2.5. Previous Research

As a nonparametric method, the MPI has been considered “an acceptable measure for firms that are exposed to exclusive or semi-exclusive conditions in give-and-take markets where the prices are not real” [30] (p. 3152). This method has been widely used around the world in hospitals, banks, insurance companies, industries, and other firms such as distribution companies and power and water generation.

For example, the MPI has been proven to be a practical method to measure productivity in industry fields such as the cement industry. Some studies (e.g., Long et al.) utilized the total productivity index in comparison with the environmentally friendly productivity index [31]. As the research findings suggested, the utilization of modern technology could help to correct the shortcomings of the previous research. The MPI was also employed by Zhang et al. to evaluate the performance of activities, including CO₂ emissions in the field of the transportation industry in China [27]. Their evaluation, which occurred in several time periods, revealed a decline of 32.8% in the performance of the Chinese transportation industry, and attributed this to a lower level of technology in the field. In the education sector, there are several examples, such as the productivity of library operation and the productivity of high schools and universities of education [32,33,34].

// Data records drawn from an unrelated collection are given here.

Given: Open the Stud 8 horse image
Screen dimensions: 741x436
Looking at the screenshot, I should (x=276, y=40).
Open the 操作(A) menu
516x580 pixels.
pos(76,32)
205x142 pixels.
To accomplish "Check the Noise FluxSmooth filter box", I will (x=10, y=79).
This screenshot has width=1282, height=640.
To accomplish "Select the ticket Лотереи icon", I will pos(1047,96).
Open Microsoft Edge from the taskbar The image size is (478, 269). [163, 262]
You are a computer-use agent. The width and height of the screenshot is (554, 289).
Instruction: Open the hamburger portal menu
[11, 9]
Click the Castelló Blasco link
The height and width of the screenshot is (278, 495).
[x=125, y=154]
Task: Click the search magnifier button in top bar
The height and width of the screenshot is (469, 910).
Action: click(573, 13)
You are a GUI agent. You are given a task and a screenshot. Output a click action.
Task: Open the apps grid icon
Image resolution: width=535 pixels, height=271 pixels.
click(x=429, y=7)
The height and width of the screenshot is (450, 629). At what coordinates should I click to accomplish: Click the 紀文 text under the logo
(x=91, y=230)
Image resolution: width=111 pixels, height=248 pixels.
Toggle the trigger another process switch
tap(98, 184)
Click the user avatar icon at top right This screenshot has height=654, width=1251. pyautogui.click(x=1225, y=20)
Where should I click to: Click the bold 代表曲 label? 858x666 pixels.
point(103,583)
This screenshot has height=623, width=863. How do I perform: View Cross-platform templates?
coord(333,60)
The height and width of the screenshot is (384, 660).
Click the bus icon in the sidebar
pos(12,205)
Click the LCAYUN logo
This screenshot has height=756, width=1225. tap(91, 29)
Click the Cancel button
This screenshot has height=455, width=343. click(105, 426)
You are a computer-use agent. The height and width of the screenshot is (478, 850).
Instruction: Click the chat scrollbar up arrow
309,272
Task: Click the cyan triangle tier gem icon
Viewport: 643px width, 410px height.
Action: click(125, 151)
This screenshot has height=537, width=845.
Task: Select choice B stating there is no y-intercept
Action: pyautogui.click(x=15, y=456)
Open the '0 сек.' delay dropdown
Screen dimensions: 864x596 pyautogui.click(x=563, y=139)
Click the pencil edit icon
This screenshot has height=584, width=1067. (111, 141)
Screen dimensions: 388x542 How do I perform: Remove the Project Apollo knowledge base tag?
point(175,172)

The research measuring efficiency and productivity in education has mostly dealt with elementary or middle schools as the subject of study. However, the current study attempts to analyze the efficiency of each metropolitan and provincial OE, and therefore considers various factors related to personnel and financial resources in order to support each school as influential input variables. Furthermore, in this study, cognitive and financial variables are considered as outputs of schools in each metropolitan and provincial OE. The input and output variables in this study were selected based on the validity drawn from the analysis of previous studies.

Furthermore, this study considers the 17 metropolitan and provincial OEs in South Korea as analysis units, and analyzes the efficiency and productivity of these OEs from 2012 to 2016. Based on the previous studies, this study attempts to overcome the limitations of time-series analysis utilized for Malmquist analysis [6,35].

The input variables that have been used in the analysis of efficiency in education are various. For example, teachers and students were considered the personnel resources, while the administration, budget, facilities, and equipment were considered as the material resources [4,15,36]. Therefore, in addition to personnel resources, the current study also utilizes financial resources as a main independent variable, because the financial resources are considered an influential factor for the analysis of efficiency and productivity. The financial factors employed in previous research have included educational expenses per student [24,37,38,39] including welfare expenses per student [40], expenses for instruction [36], funds for supporting afterschool activities [38], scholarships [36], total annual expenditure per student, the ratio of expenses for instruction to total annual expenditures [39], and the average budget allocation for vocational schools [35]. Even though various financial variables can be used for MPI studies, we should be cautious that the ratio of specific expenses to the total annual expenditures is more suitable in order to avoid the biases of location and school size.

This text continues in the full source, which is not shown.